The man is of course Edward Teller, the crazy-genius Hungarian refugee who in the late forties played a crucial role in developing the American hydrogen bomb. In the early eighties, Teller again made a crucial difference, Broad says, by legitimizing Reagan's strategic defense proposals both inside and outside the government.

On the inside, Teller was able to tell Reagan that the project the president had long dreamed of--building a perfect shield against incoming warheads, which would make nuclear weapons "impotent and obsolete"--was not just a dream but could in fact be attained. Reagan's yearning for a perfect shield was obviously not the result of his own careful, Jimmy Carter-like study of ballistic technology. It reflected what was simultaneously the best and worst about Reagan: his tendency to latch onto big, appealing ideas without getting bogged down in the details. Like many nuclear - freeze and ban - the - bomb protesters, Reagan seemed to view the doctrine of nuclear deterrence as basically immoral: Some day it was bound to break down, and at that point everyone would die. A few years before he became president, Reagan gave a speech in which he proclaimed, "For the first time ever, everything is in place for the battle of Armageddon and the second coming of Christ." A nuclear shield would provide a way out of this depressing dilemma (at least from America's perspective, although it would presumably leave the Soviet Union utterly exposed to nuclear attack), but only if it could actually be built.

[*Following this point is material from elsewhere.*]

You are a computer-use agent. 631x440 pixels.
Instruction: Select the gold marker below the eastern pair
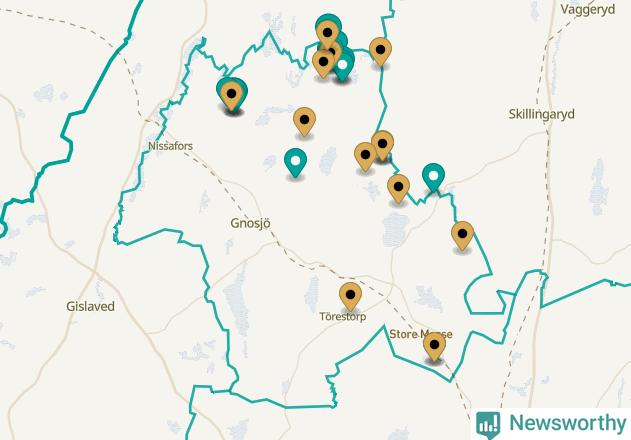398,189
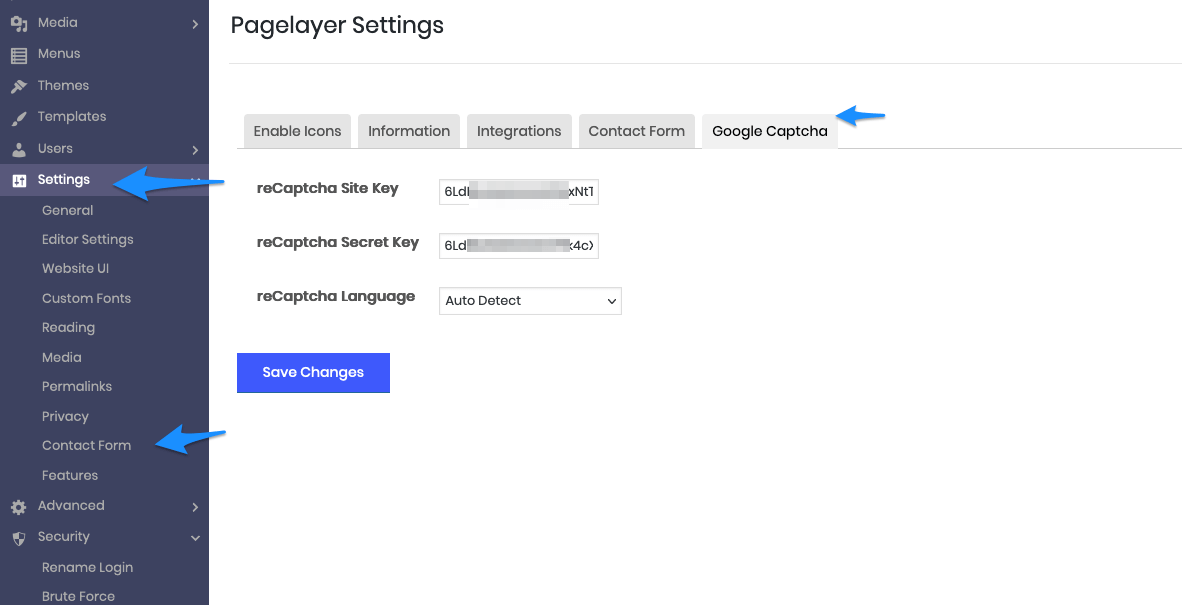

It made a huge difference, therefore, to have one of the world's most famous physicists on hand to say, "Yes, Mr. President. No problem. It can be done." In fulfilling this role, Teller became the defense counterpart of the supply-side economic advisers who were telling Reagan at just the same time, "Yes, Mr. President. No problem. You can cut taxes and not cut spending, and the deficit will take care of itself." (These two camps of yes-men will have a lot to answer for in the history books.)

Outside government, in the prolonged PR battle over the feasibility of Star Wars, Teller's role was also crucial. Politicians and scientists knew that he was not politically neutral. Thirty years earlier, Teller had been the most prominent scientist to side against J. Robert Oppenheimer when Oppenheimer was accused of disloyalty. In the pre-Reagan years, Teller had given long, doom-laden speeches about the inevitable Soviet triumph--unless the West was rescued by "several miracles." In 1981, he began to say that one of the necessary miracles had occurred: the election of Ronald Reagan.

Broad says that if Teller's background had been more fully known, the press and politicians might have been even more skeptical of his biases, because at several points in the preceding decades he had exaggerated the performance and scientific merit of weapons he wanted Congress to approve. But it probably would not have made a difference. No matter how suspicious Teller's opponents might have been of his motives, it was simply impossible to debate with him on equal terms. He stood before any audience as a celebrated if controversial genius. Many critics of Star Wars, in Congress and in the press, weren't really sure of the difference between a quantum level and a quark. If Teller said that new discoveries really would make Star Wars feasible, people were bound to give his views weight.